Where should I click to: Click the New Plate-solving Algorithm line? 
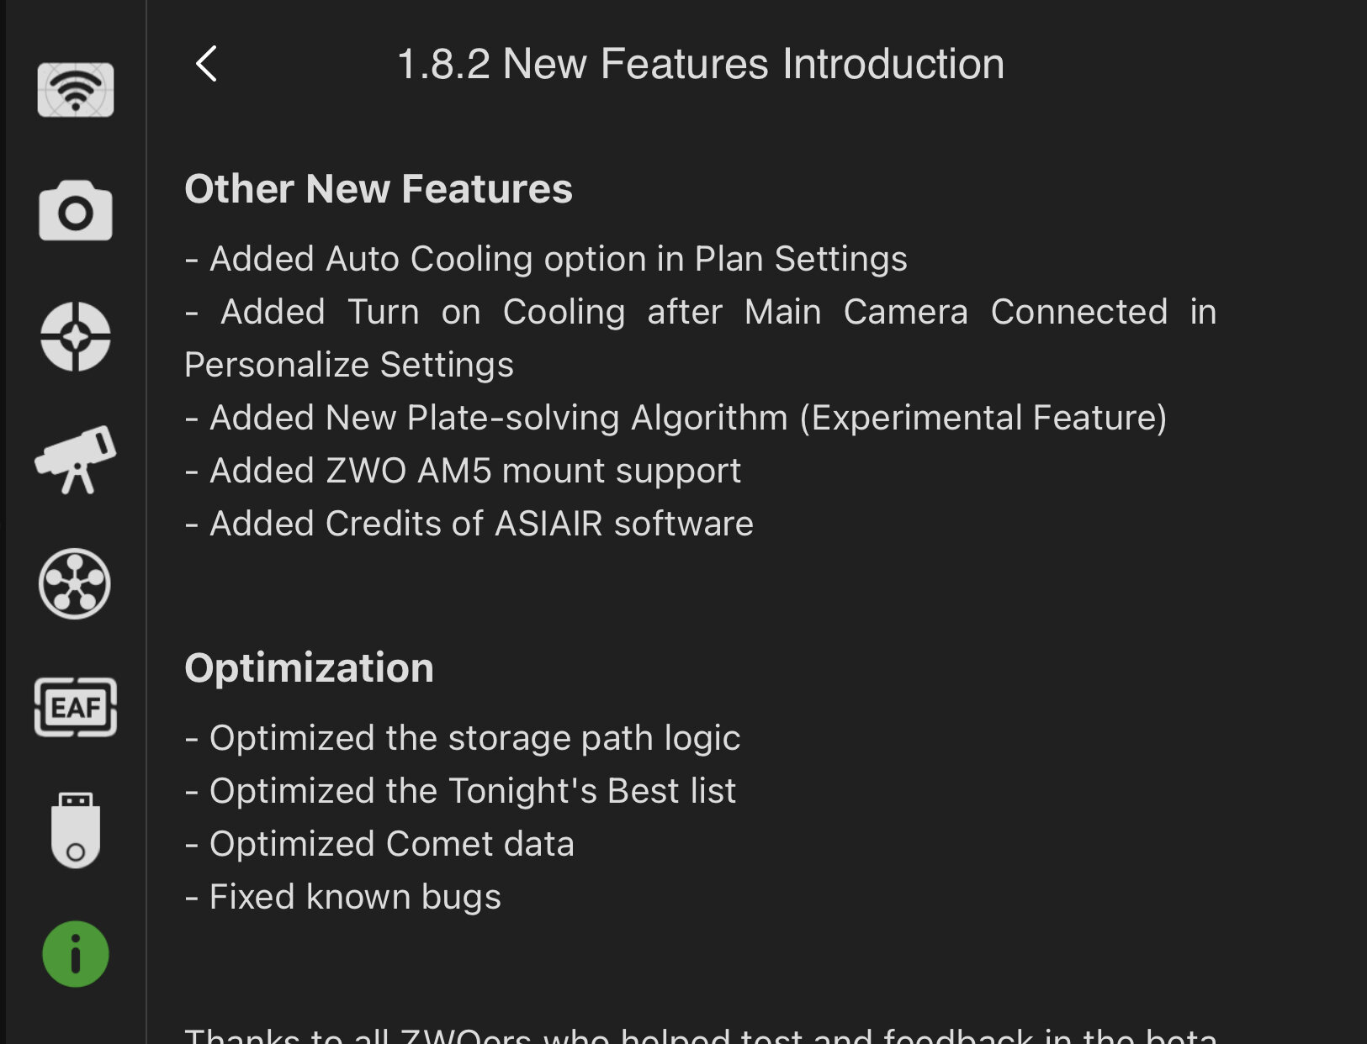676,418
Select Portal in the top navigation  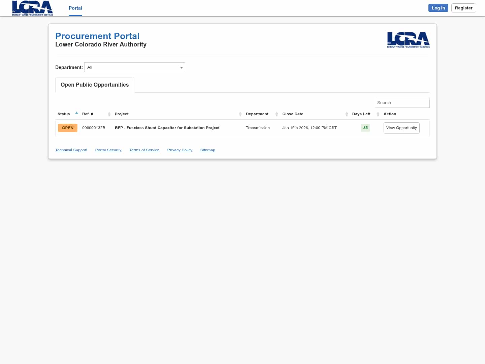(x=75, y=8)
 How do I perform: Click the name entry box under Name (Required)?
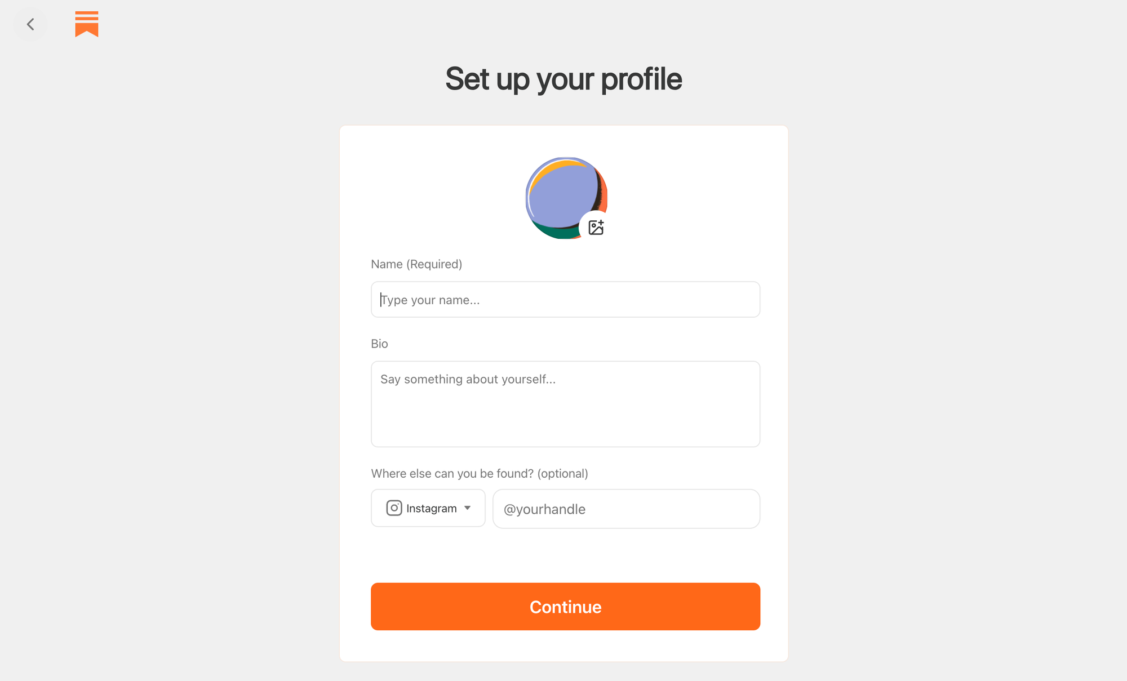[x=565, y=299]
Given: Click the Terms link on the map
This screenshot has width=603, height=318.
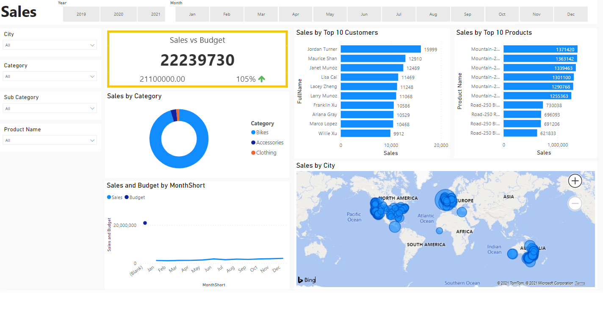Looking at the screenshot, I should (x=579, y=283).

* * * * * * * * *

§ Exercise: An acceptable answer holds exactly the lines from the one with "How do I perform: Click" through the end of the entries above, both ends kept, and no pictures at all.

§ Output for this task:
 How do I perform: Click the name entry box under Name (Required)?
[x=565, y=299]
Given: Click the Terms link on the map
This screenshot has width=603, height=318.
Looking at the screenshot, I should (x=579, y=283).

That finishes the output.